▶ [EXCERPT]
★ ★ ★ ★ ★
When I began this process of chemotherapy I had visions of what what would happen.  I knew that I wouldn't feel well at times but even then I imagined I could do things that didn't' require physical strength I was going to teach myself to play the piano, do my genealogy, finally get serious about learning French, and a dozen other things.  Needless to say, things haven't worked out exactly like I planned.  Today for instance, wasn't a good day.  I didn't have a lot I wanted to get done but there was a leaky valve under our toilet that had to have a bucket under it.  That, I thought was an easy job.  All I need is a part and about 20 minutes.  Surely I can do that.  Well, I managed enough energy to get to the store and get the part.  I turned off the water to the house and took off the valve.  That's when my strength left me.  I was so tired I could barely stand up.  Then I realized that I had bought the wrong part.  Arghh!  I tried to get up to get to the car but I wasn't doing well.  Sweet JoLynne to the rescue.  She stepped right in and said "I can get a part, how hard can it be" and off she went.  Not long later back she came with the right part and with her help we finally got the toilet fixed.  I was exhausted when it was done.  To be honest, I laid in bed and cried a bit feeling sorry for myself and my lack of ability.  Tears of self pity are not the sweetest tears to shed.  I am feeling a little better now,  (well enough to write a blog) but still weak.  I find that the trait I lack most is patience.
★ ★ ★ ★ ★
▶ [DATASET EXCERPTS]
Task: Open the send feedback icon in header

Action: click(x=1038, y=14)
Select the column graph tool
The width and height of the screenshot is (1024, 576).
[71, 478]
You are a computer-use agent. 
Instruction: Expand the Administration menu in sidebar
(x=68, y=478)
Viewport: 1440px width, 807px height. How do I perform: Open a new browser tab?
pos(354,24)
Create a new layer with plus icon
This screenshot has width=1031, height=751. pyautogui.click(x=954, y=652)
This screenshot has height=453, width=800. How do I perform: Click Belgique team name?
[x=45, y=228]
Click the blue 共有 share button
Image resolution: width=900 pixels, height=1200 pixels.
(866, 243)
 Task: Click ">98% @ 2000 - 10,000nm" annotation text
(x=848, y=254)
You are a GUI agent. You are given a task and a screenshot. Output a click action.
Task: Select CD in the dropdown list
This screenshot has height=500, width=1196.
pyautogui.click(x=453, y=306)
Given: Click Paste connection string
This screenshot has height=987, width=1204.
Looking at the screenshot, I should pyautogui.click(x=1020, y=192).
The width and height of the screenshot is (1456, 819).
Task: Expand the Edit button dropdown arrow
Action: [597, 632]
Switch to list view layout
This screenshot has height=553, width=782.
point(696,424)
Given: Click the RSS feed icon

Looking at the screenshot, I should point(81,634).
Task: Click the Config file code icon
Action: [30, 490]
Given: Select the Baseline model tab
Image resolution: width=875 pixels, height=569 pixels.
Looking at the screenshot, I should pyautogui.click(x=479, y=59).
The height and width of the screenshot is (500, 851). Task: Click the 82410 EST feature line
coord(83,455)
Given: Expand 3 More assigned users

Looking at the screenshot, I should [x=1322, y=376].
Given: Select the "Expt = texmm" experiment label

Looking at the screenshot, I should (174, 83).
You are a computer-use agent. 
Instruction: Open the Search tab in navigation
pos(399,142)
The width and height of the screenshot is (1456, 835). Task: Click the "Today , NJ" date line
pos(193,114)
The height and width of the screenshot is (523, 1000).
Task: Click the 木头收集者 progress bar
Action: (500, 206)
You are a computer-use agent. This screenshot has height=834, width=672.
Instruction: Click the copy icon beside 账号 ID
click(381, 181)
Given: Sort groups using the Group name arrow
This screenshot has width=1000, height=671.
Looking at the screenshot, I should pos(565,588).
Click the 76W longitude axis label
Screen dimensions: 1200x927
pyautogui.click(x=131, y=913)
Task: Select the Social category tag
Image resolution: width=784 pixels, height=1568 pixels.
★ ★ ★ ★ ★
▶ [WHAT YOU SHOULD DO] Can you carry on the blog post about chemotherapy, starting right after its final sentence?

▶ [TASK RESPONSE]
Yesterday I felt better than today and was able to go to a Stake Presidency meeting.  In the opening prayer to the meeting the other counselor plead with Heavenly Father for my my health.  More than half of the prayer was for me.  The closing prayer was much the same.  It made a profound impression upon me.  I need to remember how many people care about me and are praying for me and I need to patiently wait upon the Lord.  He knows best.  This too will pass and in the meantime, I think I will quit making "to do" lists.